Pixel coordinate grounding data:
****************
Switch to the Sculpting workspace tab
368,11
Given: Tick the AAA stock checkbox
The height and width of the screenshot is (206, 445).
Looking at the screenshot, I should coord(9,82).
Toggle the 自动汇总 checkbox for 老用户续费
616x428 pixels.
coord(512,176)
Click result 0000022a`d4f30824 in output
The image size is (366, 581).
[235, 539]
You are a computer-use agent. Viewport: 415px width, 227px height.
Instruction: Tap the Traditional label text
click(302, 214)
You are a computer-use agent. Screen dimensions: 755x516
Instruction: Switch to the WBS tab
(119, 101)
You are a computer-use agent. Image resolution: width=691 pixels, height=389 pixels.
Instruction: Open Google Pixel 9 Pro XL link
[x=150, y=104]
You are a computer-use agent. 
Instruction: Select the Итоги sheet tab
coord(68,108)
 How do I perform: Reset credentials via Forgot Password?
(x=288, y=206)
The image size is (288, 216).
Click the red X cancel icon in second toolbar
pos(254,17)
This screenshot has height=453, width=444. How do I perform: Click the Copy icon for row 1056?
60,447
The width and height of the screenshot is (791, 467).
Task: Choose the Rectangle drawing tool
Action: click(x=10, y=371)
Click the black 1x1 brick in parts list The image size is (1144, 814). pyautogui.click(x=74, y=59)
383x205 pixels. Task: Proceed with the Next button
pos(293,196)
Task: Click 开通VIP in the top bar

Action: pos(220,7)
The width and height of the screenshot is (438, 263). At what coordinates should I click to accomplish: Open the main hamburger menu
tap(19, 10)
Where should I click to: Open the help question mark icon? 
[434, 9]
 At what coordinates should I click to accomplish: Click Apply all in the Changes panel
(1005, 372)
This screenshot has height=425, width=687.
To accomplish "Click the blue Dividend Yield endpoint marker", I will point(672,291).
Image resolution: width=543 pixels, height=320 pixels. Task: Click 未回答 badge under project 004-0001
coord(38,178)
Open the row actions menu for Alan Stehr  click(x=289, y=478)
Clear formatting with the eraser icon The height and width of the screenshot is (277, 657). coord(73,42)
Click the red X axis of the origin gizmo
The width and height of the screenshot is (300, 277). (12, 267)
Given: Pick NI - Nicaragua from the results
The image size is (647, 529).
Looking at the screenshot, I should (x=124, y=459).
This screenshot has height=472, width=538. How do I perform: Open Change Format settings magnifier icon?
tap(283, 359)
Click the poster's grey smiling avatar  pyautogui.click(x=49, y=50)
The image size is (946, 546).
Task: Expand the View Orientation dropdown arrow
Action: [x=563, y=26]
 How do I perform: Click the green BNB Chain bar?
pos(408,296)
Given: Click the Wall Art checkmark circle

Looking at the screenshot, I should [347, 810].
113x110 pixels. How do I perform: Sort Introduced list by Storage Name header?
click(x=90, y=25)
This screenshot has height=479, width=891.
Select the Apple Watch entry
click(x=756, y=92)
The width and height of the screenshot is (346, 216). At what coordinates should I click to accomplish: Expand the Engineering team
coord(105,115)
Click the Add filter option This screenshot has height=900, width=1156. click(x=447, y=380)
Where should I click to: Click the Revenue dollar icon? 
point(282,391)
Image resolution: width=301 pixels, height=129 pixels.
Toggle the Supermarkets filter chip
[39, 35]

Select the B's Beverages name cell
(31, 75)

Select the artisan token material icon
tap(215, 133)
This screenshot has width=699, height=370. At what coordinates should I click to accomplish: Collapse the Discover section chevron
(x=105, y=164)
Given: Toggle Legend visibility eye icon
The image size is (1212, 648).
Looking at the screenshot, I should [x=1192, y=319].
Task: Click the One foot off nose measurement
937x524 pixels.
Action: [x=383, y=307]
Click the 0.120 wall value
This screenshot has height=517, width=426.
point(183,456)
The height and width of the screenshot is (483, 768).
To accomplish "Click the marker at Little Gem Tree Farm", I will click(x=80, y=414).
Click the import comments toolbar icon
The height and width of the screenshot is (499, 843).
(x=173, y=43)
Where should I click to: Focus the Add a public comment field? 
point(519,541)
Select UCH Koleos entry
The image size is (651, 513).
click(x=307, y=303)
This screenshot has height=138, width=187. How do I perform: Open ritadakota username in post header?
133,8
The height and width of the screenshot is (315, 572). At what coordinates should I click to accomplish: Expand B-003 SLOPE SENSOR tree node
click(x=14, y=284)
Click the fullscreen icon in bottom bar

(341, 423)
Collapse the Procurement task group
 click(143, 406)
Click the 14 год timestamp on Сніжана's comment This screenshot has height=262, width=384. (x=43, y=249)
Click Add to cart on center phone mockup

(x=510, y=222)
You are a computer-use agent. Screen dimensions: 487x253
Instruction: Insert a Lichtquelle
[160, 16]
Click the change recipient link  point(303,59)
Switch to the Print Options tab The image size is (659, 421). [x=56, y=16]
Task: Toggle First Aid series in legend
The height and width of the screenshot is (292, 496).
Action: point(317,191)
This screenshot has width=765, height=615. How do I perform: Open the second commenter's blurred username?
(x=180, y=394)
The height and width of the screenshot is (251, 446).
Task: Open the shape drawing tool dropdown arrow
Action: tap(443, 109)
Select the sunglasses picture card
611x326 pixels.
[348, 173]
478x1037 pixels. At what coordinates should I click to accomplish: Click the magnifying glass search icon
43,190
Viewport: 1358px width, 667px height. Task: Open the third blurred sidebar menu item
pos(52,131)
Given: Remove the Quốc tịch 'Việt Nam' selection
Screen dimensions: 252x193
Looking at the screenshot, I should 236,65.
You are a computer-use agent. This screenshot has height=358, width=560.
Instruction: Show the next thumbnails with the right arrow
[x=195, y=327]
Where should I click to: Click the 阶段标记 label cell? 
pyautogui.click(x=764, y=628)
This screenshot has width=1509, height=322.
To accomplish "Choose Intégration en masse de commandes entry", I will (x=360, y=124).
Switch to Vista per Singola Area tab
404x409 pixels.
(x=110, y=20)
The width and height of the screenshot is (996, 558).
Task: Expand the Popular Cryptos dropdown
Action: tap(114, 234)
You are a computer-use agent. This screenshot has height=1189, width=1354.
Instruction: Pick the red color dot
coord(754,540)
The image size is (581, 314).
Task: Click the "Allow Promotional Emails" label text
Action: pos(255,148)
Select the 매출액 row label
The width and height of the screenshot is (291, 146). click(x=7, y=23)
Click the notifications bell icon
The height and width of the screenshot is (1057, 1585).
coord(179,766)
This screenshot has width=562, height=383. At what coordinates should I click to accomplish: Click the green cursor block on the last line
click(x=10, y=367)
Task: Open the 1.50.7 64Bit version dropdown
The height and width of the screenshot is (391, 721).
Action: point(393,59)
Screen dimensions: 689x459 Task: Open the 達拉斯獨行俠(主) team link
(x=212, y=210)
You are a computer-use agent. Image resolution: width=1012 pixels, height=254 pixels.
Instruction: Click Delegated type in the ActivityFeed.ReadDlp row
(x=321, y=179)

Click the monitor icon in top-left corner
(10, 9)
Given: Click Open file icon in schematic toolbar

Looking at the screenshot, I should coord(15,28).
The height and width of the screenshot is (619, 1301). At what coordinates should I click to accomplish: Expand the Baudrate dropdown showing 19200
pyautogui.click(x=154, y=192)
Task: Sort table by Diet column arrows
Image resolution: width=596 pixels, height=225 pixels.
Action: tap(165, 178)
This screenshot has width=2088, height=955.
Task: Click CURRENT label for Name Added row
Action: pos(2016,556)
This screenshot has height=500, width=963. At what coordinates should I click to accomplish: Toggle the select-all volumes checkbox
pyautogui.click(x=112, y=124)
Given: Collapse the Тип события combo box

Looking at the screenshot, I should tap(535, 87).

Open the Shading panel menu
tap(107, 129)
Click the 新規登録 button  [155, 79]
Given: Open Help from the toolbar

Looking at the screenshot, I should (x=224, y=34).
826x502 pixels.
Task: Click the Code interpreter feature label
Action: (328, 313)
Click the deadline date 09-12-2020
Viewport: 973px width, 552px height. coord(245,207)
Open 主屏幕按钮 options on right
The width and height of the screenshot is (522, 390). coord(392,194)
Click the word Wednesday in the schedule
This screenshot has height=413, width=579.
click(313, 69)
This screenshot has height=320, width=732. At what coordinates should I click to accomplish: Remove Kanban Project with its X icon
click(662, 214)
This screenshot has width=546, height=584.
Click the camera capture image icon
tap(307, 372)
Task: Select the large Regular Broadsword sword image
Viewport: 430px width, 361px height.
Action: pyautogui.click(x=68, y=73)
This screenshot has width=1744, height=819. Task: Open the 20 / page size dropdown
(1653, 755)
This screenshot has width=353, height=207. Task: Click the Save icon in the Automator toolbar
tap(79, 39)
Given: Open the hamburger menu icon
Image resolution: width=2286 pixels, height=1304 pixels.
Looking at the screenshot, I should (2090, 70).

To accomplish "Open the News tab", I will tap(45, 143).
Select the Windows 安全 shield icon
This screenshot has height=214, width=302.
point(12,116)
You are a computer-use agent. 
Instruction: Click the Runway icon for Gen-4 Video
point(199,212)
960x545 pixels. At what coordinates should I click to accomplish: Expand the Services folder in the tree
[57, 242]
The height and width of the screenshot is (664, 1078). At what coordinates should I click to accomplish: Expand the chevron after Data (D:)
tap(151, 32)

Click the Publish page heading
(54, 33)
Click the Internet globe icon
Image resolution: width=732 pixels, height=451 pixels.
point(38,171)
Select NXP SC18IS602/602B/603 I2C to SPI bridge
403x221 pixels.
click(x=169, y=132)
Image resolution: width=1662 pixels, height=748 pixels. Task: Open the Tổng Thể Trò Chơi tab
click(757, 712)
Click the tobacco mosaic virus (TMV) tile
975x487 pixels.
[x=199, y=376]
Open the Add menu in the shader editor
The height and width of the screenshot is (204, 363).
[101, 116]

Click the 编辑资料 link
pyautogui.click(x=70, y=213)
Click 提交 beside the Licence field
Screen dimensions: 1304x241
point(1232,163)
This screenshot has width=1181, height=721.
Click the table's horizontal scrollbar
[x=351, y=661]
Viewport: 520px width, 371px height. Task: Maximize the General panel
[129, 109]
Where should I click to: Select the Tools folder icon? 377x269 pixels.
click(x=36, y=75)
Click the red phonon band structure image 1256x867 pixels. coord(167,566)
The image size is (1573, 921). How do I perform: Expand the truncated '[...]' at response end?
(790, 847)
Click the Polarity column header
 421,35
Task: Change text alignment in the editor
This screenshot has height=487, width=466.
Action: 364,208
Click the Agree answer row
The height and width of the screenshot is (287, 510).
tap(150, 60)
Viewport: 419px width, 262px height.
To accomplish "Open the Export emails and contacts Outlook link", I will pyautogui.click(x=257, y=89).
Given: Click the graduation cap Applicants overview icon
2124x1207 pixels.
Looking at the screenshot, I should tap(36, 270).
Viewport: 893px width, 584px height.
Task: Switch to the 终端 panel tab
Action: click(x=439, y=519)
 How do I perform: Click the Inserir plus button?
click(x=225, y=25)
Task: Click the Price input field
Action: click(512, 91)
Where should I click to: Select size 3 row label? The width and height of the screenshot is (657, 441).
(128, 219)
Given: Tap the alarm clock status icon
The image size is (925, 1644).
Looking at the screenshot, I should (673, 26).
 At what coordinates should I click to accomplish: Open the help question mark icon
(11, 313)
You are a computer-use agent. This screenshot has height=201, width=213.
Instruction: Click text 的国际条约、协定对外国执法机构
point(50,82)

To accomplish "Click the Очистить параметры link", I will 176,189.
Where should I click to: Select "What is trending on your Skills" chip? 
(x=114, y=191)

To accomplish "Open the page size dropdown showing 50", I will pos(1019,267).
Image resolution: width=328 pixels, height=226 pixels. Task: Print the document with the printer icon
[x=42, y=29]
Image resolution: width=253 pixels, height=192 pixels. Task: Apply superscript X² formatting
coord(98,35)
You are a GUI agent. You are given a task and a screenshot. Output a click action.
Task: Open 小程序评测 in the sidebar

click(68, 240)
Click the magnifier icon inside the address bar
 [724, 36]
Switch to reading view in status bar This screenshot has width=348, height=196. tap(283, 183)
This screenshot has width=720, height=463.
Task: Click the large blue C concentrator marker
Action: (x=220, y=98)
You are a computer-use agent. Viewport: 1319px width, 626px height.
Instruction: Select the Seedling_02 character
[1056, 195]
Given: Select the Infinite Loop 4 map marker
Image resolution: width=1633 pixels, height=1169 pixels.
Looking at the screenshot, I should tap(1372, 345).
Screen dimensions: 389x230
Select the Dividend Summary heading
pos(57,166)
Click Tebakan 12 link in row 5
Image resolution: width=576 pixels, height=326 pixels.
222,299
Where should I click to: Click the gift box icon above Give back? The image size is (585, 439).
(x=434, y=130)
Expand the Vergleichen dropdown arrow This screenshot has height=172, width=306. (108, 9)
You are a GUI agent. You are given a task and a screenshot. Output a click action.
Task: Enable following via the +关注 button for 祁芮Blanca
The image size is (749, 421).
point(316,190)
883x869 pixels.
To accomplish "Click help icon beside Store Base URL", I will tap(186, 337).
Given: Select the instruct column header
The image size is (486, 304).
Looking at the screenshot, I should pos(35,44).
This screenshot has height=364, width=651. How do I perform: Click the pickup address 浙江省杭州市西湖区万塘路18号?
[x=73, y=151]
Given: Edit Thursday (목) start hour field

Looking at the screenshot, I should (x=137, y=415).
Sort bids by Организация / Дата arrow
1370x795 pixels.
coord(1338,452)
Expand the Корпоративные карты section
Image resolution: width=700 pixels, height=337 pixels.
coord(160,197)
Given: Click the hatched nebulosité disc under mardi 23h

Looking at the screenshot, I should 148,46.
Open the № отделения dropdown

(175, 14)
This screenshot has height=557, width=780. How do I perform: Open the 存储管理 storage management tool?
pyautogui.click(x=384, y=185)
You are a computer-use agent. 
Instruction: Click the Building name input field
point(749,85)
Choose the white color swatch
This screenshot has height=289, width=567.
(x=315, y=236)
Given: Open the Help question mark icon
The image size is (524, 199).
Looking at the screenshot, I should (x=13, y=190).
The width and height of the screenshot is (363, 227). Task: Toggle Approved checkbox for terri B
****************
= Work instructions =
Your task is to retype the entries verbatim, starting with the line that holds "Click the red phonon" and stopping after the line that holds "has height=201, width=213.".

= Result =
Click the red phonon band structure image 1256x867 pixels. coord(167,566)
The image size is (1573, 921). How do I perform: Expand the truncated '[...]' at response end?
(790, 847)
Click the Polarity column header
 421,35
Task: Change text alignment in the editor
This screenshot has height=487, width=466.
Action: 364,208
Click the Agree answer row
The height and width of the screenshot is (287, 510).
tap(150, 60)
Viewport: 419px width, 262px height.
To accomplish "Open the Export emails and contacts Outlook link", I will pyautogui.click(x=257, y=89).
Given: Click the graduation cap Applicants overview icon
2124x1207 pixels.
Looking at the screenshot, I should tap(36, 270).
Viewport: 893px width, 584px height.
Task: Switch to the 终端 panel tab
Action: click(x=439, y=519)
 How do I perform: Click the Inserir plus button?
click(x=225, y=25)
Task: Click the Price input field
Action: click(512, 91)
Where should I click to: Select size 3 row label? The width and height of the screenshot is (657, 441).
(128, 219)
Given: Tap the alarm clock status icon
The image size is (925, 1644).
Looking at the screenshot, I should (673, 26).
 At what coordinates should I click to accomplish: Open the help question mark icon
(11, 313)
You are a computer-use agent. This screenshot has height=201, width=213.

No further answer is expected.